But I suddenly remembered how it was when I first came here. I knew the town from the times I had come with my father on his truck, to get farm supplies at the wholesaler, and general supplies at Kriegler’s. We used to come every week. I would see the girls going to the bioscope – I’d never been to the bioscope.
When I moved here I got a room in the Venters’ house. They were an old couple, he was retired from his job at the post office, and their children had moved away, to the city I suppose. I got a job at Kriegler’s shop, working the cash. It paid enough for me to cover my rent, and to go to the bioscope with Connie on Saturdays. I could afford to have my hair set at the hairdresser’s too, and I sew, so when I wanted something fresh I would go into Mrs. Hannepoort’s for a few yards of fabric, and make something on my mother’s sewing machine, which stood in a corner of my room, under the window.
The job at Kriegler’s was alright. I used to hope that one day a handsome man would come into the shop, and sweep me off my feet, as Connie used to say, and marry me, and maybe we’d go and live in a real city – not Jo’burg, I couldn’t imagine that, but maybe a town with pretty houses and white fences, and more shops than we have here. Connie always hoped that would happen to her too, and we did a lot of planning, me and Connie. Connie’s gone now, she got married – although to a farmer – and she lives not far from here. She invites me for lunch on Sundays, her husband picks me up in his truck, and I visit and bring a little something for her kids.

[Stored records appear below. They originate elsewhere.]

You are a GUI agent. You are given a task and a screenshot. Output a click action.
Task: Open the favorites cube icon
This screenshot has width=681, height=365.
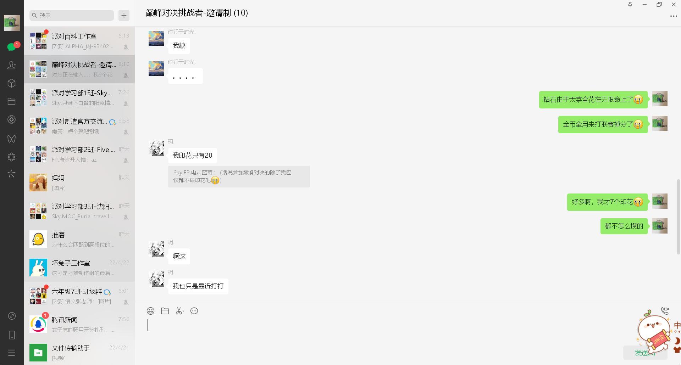pos(12,83)
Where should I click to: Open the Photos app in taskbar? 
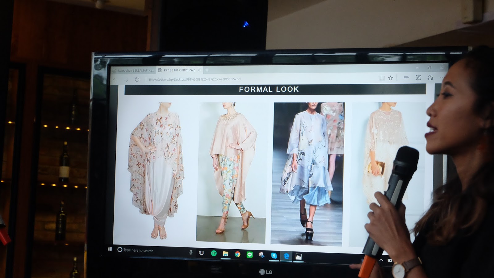click(x=298, y=257)
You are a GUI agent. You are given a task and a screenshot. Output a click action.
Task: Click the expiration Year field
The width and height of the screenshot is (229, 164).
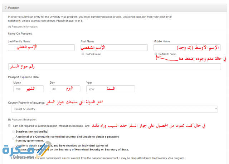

I, well, I’m not married yet. I don’t live at the Venters any more, and I work nowadays for Mrs. Hannepoort. Mrs. Hannepoort always tells me how lucky she is to have me, because I have an eye for colour and style, that’s what she tells me. I do alterations on the dresses, and we are busy most of the time. Connie herself comes in from her farm and has dresses made, and some of her neighbours do too. Mrs. Hannepoort makes hats as well, which the older ladies like to wear for church.
But I’ll tell you what happened when I worked at Kriegler’s, because I think about it. I think about it far more than I’d like. I’m not really sure why I think about it, because it had nothing to do with me. It wasn’t even about old Mr. Kriegler, who retired soon after then anyway.
It began one hot afternoon. I was alone at the cash, at the front of the shop. It was a dark and dusty shop, Mr. Kriegler really should’ve cleaned it up. There were no customers and I was reading my magazine. That’s how it was in the afternoons. Lunch-hour it was busier, then the natives came in, bought some stuff that they needed: soap, tobacco, some blankets we had.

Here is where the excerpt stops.